Don’t follow the leader — do the opposite.
Too often companies see the most successful business in their field, think to themselves “they must know what works and what doesn’t,” and then begin trying to do the same things as the leading company, only better. For example, if your competitor is the top toothpaste brand, and they are effectively selling their product on the fact they fight cavities, it would be a waste of time to try to convince the market you can fight more cavities.
If your competition already owns that position, you don’t have the time or the money to it take over. What you can do instead is pick an alternative attribute to position your business around. If your top competitor owns fighting cavities, you should try to get fresh breath, whitening, flavor, sensitive teeth, or any number of other positions instead.

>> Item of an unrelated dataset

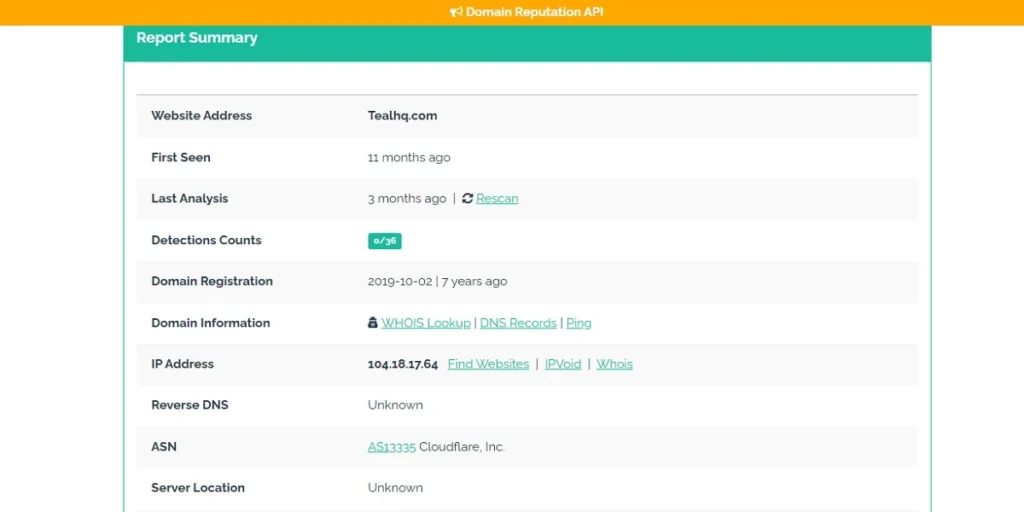Open the Whois link in IP Address row
Viewport: 1024px width, 512px height.
pyautogui.click(x=615, y=364)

Admit a negative to get a positive.
Whenever you make a negative or less-than-flattering statement about your business, your prospects will immediately accept it as true. After all, why would you make up something bad to say about your own company, and then publicize it? On the other hand, positive statements you make — particularly in advertisements — will be taken with a degree of skepticism at best and outright distrust at worst. Therefore, it can sometimes be easier to work your way into the minds of a customer by using a negative to gain their trust and then twisting it into a positive.
There are a number of great examples of this strategy in action. For example, Listerine used the tagline “The taste you hate, twice a day.” Admitting that their product didn’t taste good implied to their prospects that it had to be extremely effective. Smucker’s did the same thing when they said “With a name like Smucker’s, it has to be good.”

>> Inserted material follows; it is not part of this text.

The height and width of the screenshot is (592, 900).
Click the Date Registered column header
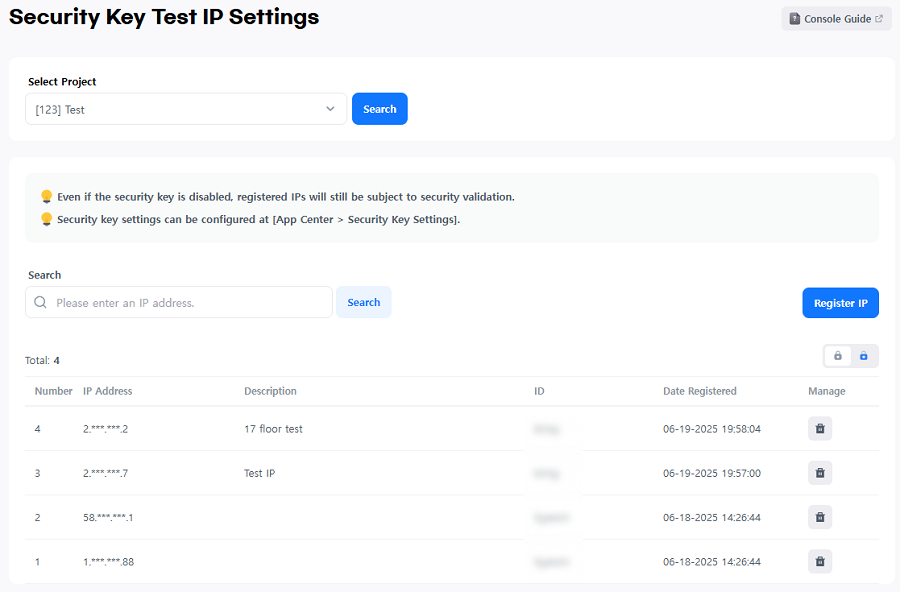tap(699, 391)
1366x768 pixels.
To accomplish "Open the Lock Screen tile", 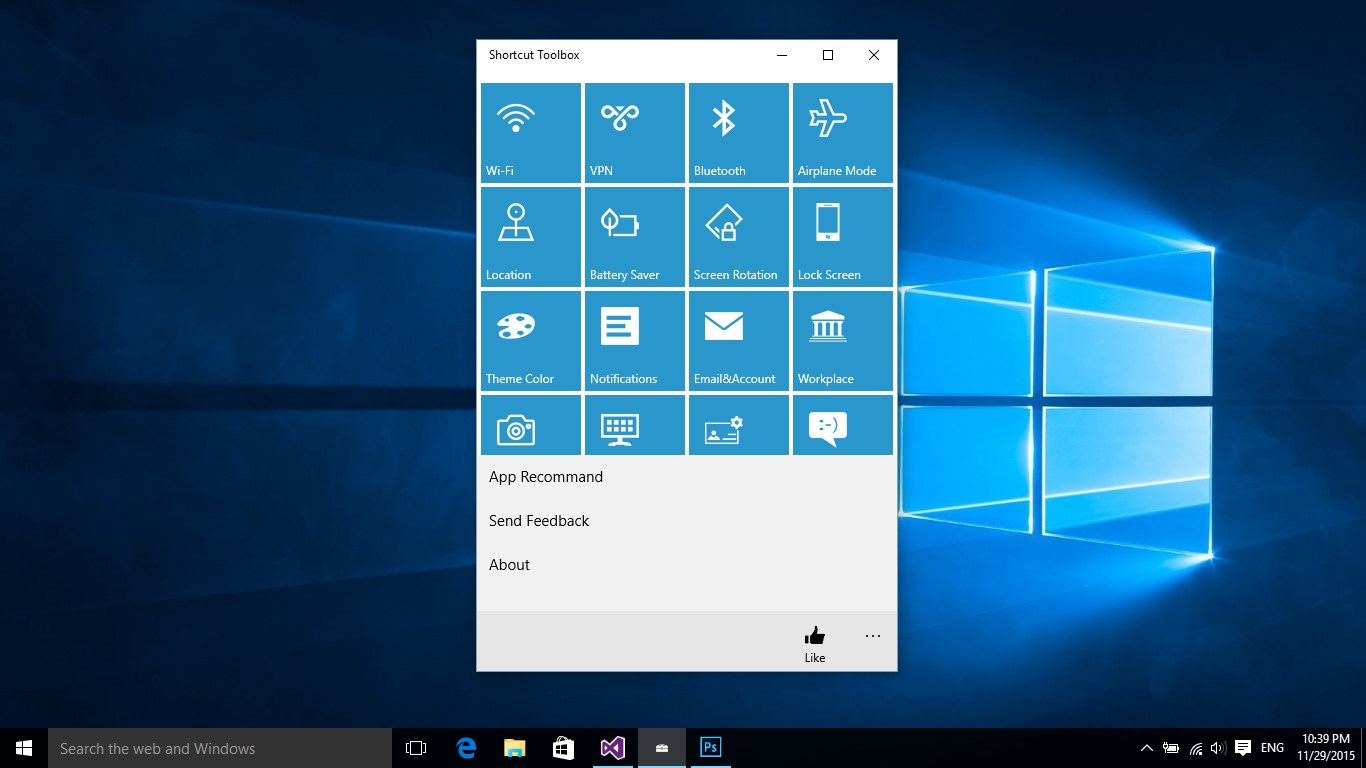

If you’re marketing a product that is having trouble getting acceptance in the marketplace, try looking for ways to promote something negative about your business to gain prospects’ trust, and then flip it into a positive so that they no longer see it as a reason not to do business with you but instead as proof of why you’re valuable in some other way.
Which of these positioning strategies are you most excited to try for your business? Tell us which one and why in the comments!
Note: The term “positioning” became popular in the early 1980s when Al Ries and Jack Trout published a book with that title. At the time it was a fairly revolutionary idea, and it spread rapidly up the ranks of many successful businesses. Then roughly a decade later, they published another book that refined their concept of positioning even further called The 22 Immutable Laws of Marketing. These two books are like the old and new testament for brand positioning, and the recommendations in this post are largely drawn from this body of work.